I've lived my whole life in Washington State. I wouldn't set a story somewhere I've never been. Every location in these books is a place I've actually visited and spent time in. I know what it looks like in late summer. I know what the roads feel like. I know how far it is between towns.
That matters.
I'm not interested in building a setting off Google Maps. If I write about a valley, it's one I've stood in. If I write about the coast, it's one I've walked. The realism comes from that. These are real places, and the needs of the people in the story match the geography.
Another reason is simple too. Most people think "Washington" and picture Seattle. That's not the whole state. Not even close.
We have dry wheat country. Fishing towns. Timber communities. River valleys. Isolated peninsulas. Small farming towns. High desert. I wanted to highlight those places — the parts of Washington that don't get national attention but are just as real.
My work history plays into this as well. I've worked across this state as a telecom tech, operations manager, and in local government. I've been in central offices, county buildings, rural shops, coastal towns, and farming communities. I've seen how infrastructure actually functions in these places, and what people rely on.
So when Book One centers on a valley that needs communication across it, that isn't random. The Methow Valley fit well, but there are other valleys here that could work too. Book Two moves to the coast, which gives you salt, weather, and isolation. Book Three shifts to farming country, where abundance becomes the problem. Washington has all of that without leaving the state.
The specific locations aren't sacred. The realism is.
Washington also has incredible variety. Rainforest. Desert. High plains. Mountains. Volcanoes. Ocean coastline. Inland sound. Marsh. Arid scrub. It's like every biome packed into one state.

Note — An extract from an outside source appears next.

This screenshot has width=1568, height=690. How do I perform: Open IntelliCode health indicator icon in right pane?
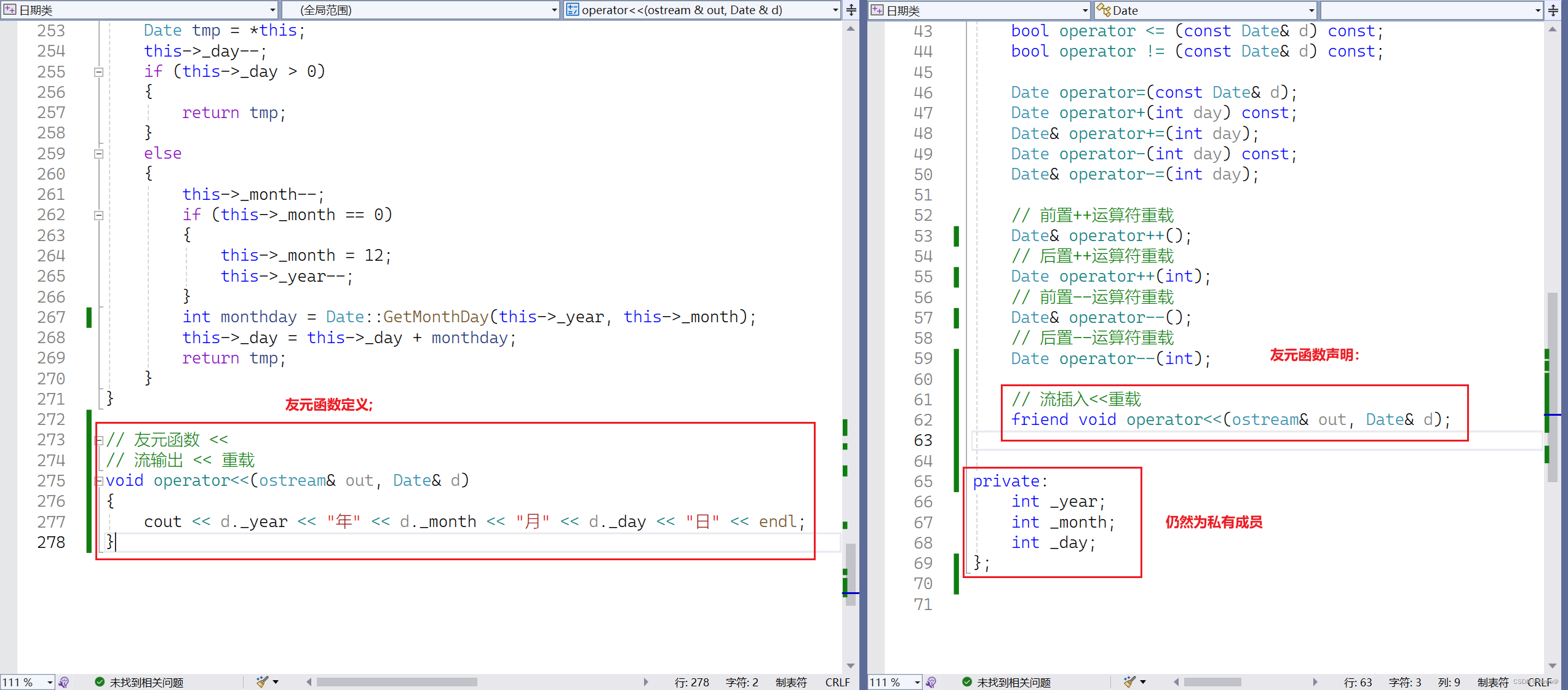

You can drive a few hours and feel like you're somewhere completely different.
That gives the series room to grow while staying grounded.
If someone says, "You only set it there because you live there," I'd say yes. Exactly.
I live here. I've worked here. I understand how these communities function. That makes the rebuilding feel believable. The problems make sense. The solutions don't feel forced.
If I'm going to write about rediscovering foundations, it makes sense to start from my own.